Klosterkirche Marienfeld von Süden

Jahrhunderte lang prägte das Zisterzienserkloster Marienfeld das weltliche und das geistige Leben der Menschen in Harsewinkel. Bereits bei seiner Gründung im Jahr 1185 wurde es mit reichem Landbesitz ausgestattet, den die Mönche durch Kauf, Tausch und als Geschenk in den folgenden Jahrhunderten mehrten, sodass am Ende des Mittealters fast alle Bauernhöfe in Greffen, Harsewinkel und Marienfeld dem Kloster eigenhörig waren. Hinzu kam, dass der Abt zugleich Kirchenherr über die Pfarrei Harsewinkel war und dass seit dem 17. Jahrhundert stets Mönche des Klosters die Pfarrstellen innehatten. Auf diese Weise prägten die Zisterzienser den Glauben und die Frömmigkeit der Menschen, die in der Barockzeit in Prozessionen und der Stiftung von Wegekreuzen und Kapellen ihren Ausdruck fanden.

Mit der Säkularisation des Kloster im Jahr 1803 endeten diese Jahrhunderte alten Bindungen und begann auch für die Menschen in Harsewinkel der Aufbruch in eine Moderne, der sich für sie zunächst als ein Aufbruch ins Ungewisse darstellte.

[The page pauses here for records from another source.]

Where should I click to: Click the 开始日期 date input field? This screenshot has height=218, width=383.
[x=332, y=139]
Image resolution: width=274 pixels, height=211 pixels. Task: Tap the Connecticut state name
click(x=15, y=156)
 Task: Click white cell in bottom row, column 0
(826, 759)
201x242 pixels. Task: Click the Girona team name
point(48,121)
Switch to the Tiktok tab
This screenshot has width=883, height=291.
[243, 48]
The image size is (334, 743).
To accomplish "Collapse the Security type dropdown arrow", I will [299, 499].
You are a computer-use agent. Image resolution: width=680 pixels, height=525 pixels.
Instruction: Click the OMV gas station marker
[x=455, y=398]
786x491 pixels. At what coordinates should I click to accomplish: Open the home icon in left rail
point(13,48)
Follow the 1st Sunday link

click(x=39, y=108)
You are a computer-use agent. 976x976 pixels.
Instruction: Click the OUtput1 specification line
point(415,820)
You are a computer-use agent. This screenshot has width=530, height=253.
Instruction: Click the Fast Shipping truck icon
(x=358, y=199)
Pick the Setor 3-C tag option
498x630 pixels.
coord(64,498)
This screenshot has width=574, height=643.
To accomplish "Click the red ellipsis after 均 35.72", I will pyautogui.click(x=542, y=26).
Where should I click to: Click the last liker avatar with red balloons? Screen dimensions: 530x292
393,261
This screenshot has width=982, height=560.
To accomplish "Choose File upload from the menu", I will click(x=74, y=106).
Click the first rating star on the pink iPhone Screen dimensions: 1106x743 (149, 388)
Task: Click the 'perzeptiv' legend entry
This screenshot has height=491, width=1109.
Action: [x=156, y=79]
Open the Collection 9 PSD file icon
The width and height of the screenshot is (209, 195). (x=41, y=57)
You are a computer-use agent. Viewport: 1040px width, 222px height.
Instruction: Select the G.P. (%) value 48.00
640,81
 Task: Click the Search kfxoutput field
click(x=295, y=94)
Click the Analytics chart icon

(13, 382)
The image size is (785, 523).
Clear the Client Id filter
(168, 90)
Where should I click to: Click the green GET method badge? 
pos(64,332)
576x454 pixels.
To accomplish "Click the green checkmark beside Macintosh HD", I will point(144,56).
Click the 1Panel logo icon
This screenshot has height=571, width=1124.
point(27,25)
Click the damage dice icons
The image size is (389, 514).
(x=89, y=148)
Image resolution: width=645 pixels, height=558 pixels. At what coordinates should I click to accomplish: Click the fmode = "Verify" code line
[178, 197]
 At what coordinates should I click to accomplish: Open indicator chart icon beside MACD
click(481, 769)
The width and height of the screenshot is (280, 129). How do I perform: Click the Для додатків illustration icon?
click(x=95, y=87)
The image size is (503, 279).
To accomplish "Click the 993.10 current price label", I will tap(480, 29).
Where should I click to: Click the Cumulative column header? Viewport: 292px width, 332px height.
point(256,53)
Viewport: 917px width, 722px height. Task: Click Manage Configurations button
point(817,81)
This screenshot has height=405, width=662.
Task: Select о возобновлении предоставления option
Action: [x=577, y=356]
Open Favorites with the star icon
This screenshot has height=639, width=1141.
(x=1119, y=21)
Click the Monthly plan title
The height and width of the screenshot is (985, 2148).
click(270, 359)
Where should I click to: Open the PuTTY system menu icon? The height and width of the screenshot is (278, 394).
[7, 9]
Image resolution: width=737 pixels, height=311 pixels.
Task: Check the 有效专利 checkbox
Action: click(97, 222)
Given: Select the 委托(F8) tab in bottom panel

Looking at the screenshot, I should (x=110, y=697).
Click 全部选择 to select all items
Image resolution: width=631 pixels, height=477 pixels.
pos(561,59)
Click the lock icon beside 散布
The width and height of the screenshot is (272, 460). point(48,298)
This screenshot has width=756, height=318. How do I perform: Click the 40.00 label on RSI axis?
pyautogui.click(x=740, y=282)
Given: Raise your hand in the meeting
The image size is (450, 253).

Der im Dezember 2001 gegründete Verein Oikos e.V. hat es sich zum Ziel gesetzt, in den Gebäuden des 1803 säkularisierten Klosters Marienfeld eine neue klösterliche Gemeinschaft des Benediktinerordens zu gründen. Der programmatische Name oikos (=altgriechisch: Haus) steht dabei sowohl für die Abgeschiedenheit mönchischer Tradition als auch für Gastfreundschaft und Weltoffenheit. In einem Haus der Begegnung sollen Menschen die Möglichkeit haben, neue Orientierung in der hektischer werdenden Welt und einen Platz menschenwürdigen Lebens und Sterbens zu finden.